The irrigation and drainage infrastructures of the Central Asian countries, inherited from the former Soviet Union, are one of the most sophisticated in the world. though the efficiency is very low. According to the ENVSEC (2005) Assessment for Central Asia water use is as high 12,9 m3 per hectare and only 21% of this is effectively used, the remaining 79% is lost, mostly from unlined canals on and between farms. Managing these infrastructures requires substantial funds which the countries are not always able to allocate.
In the last 10 - 20 years, because of this lack of funds, maintenance and repair works have been done irregularly and work tends to be in response to rather than in order to prevent emergency. As a consequence, structures, including canals and drains, have ceased to work in design mode, and irrigated lands have started to lose productivity and/or have been abandoned.
Currently, any sound strategies for reconstruction and repair of facilities do not exist. The works are not systematic, and mostly are of the emergency response. This does not improve the situation, and often leads to deterioration of operational capacity of facilities, canals and drainage systems.

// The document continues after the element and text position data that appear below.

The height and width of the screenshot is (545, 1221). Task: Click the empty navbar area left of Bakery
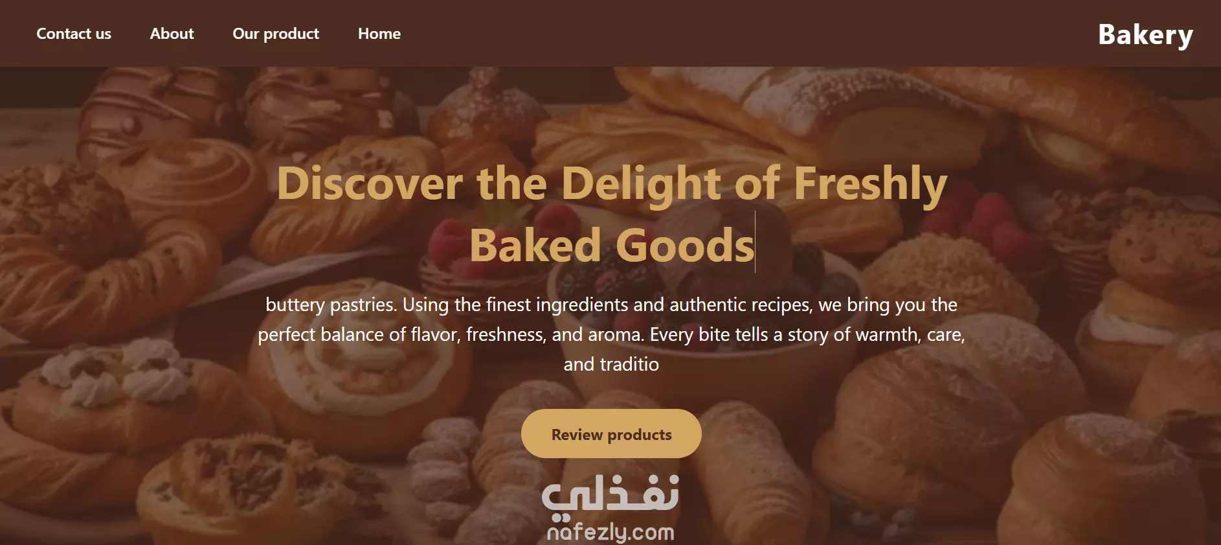point(745,34)
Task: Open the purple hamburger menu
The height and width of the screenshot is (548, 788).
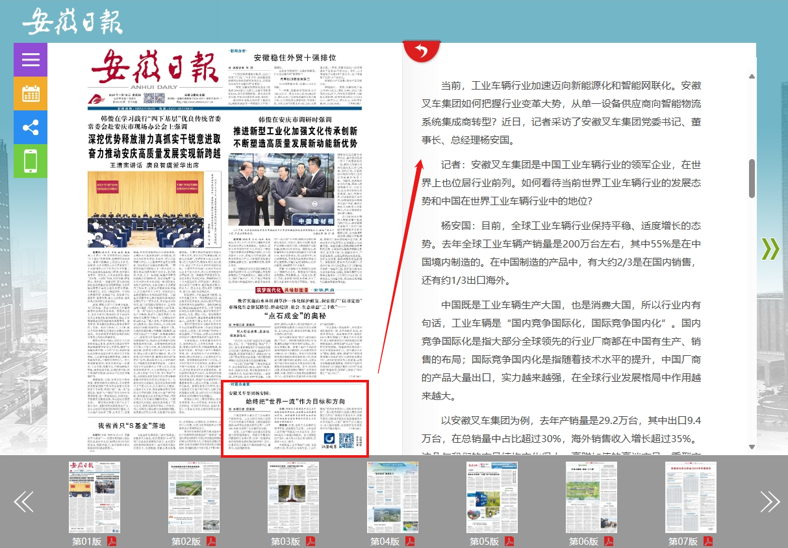Action: pos(31,60)
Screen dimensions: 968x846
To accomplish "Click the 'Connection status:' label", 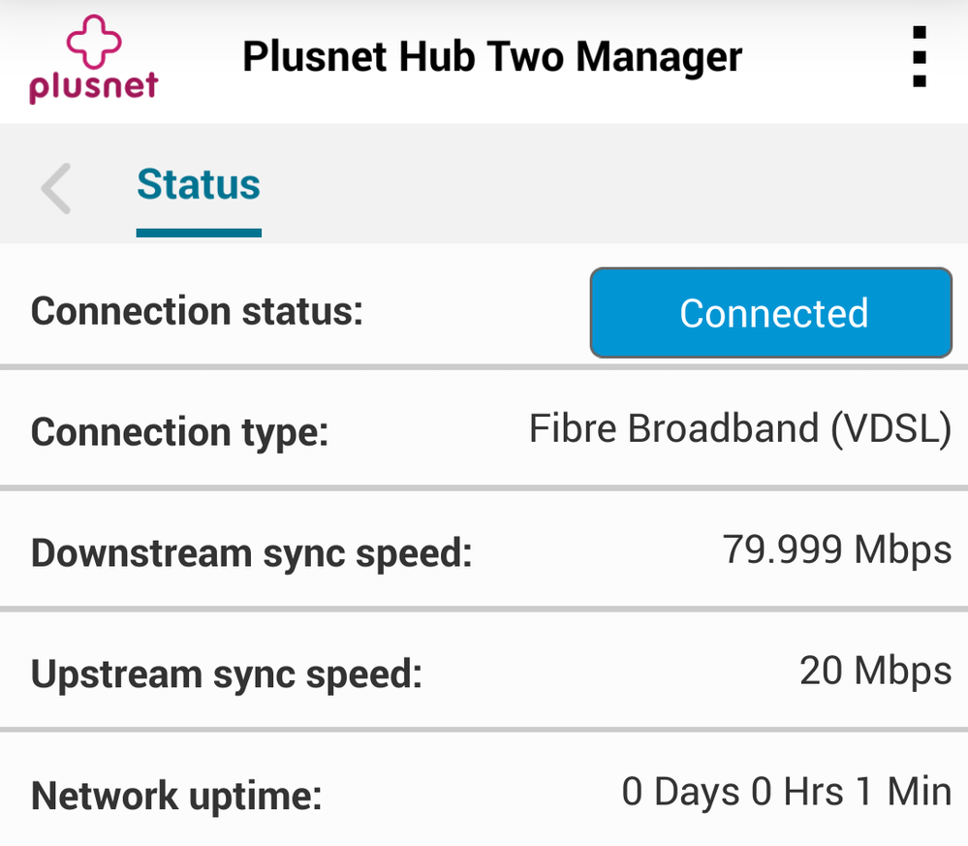I will point(197,312).
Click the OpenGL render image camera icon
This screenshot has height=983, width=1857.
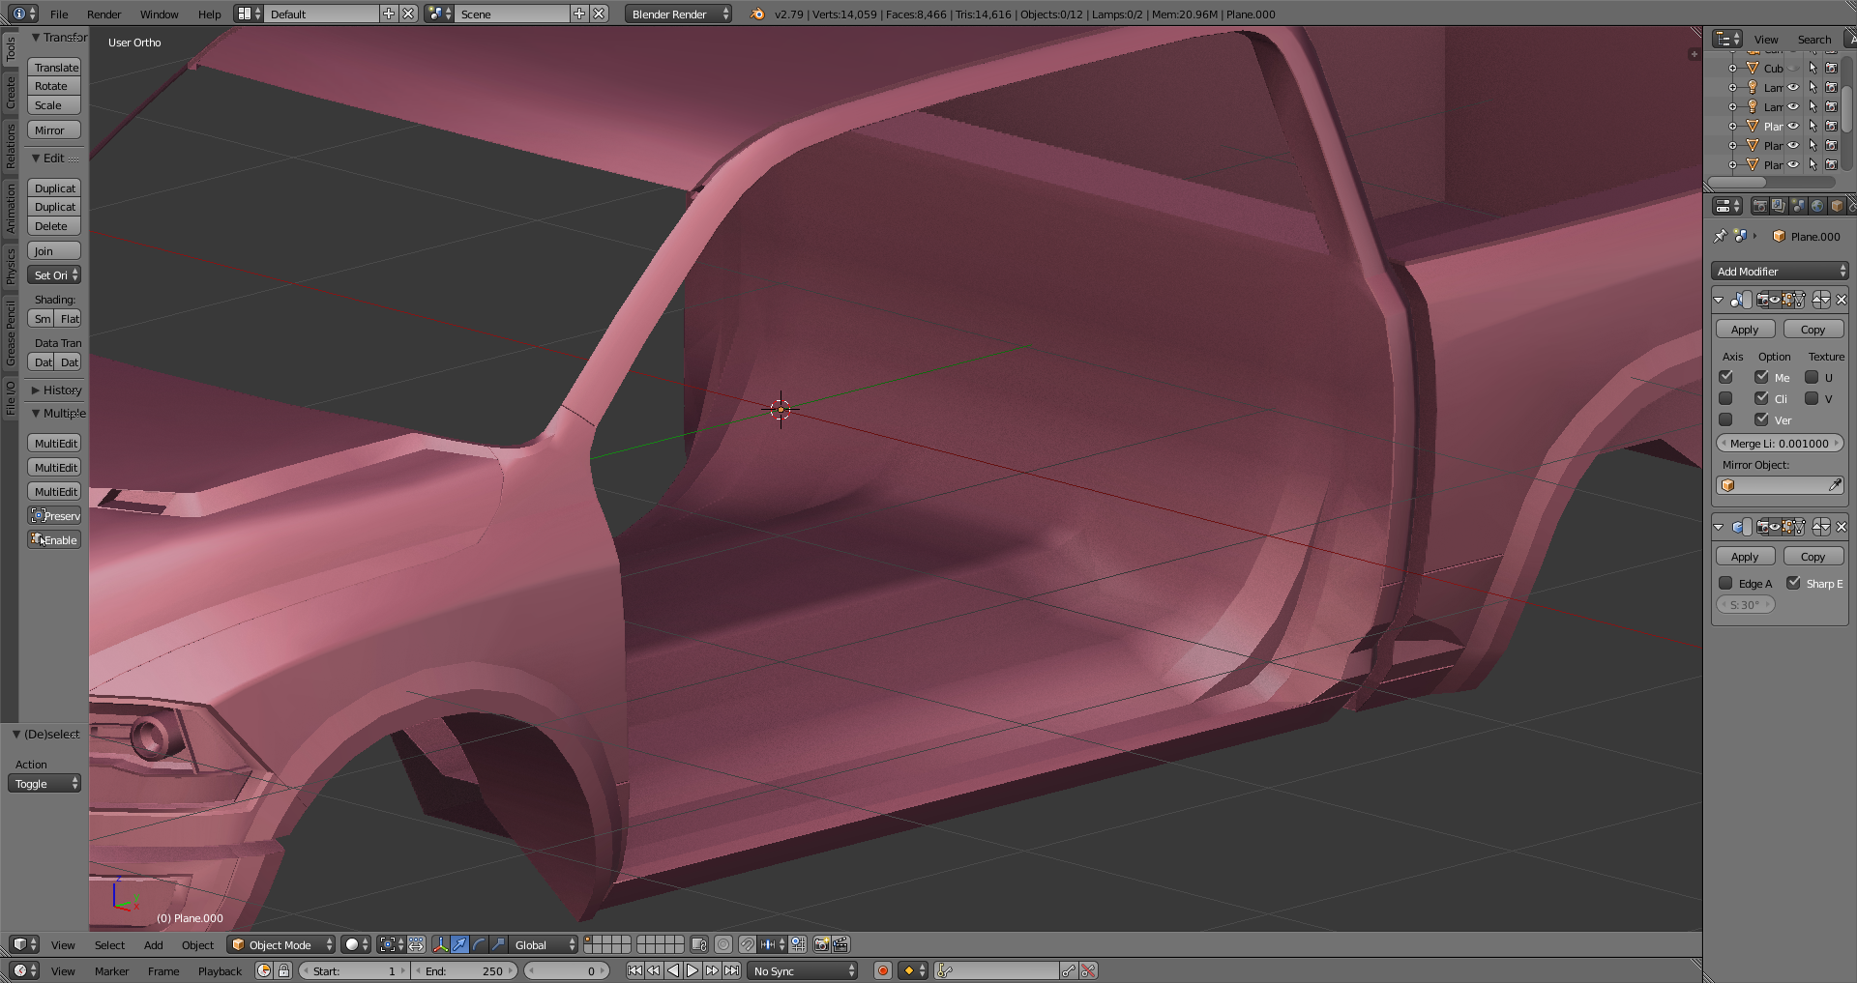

|Degraded canals within the agricultural areas of Central Asia
Irrigation Infrastructure Monitoring System
Increasing the efficiency of the use of water resources and reducing the cost of public expenditure for operating irrigation infrastructures are the priority tasks in the irrigation sector.
Since the early 1980’s, Irrigation Service Fees have been charged for the use of irrigation water in the Central Asia states. This volumetric method was, and is, mainly used for establishing the costs for the water supply services provided, i.e. water users pay for the volume of water delivered.
Originally, the Gauging Station Registers the water facilities were established according to administrative borders. The Registers reflected availability and conditions of the measuring devices, accessory tools, level of automation of water allocation processes, and the needs for maintenance. In addition, there was a system operational for the certification and verification of equipment.
However, since the collapse of the Soviet Union, this work has gradually declined due to the lack of funds required to keep the system operational. This has resulted in an inadequate provision of water to water users and the inability to monitor the flow and distribution of water.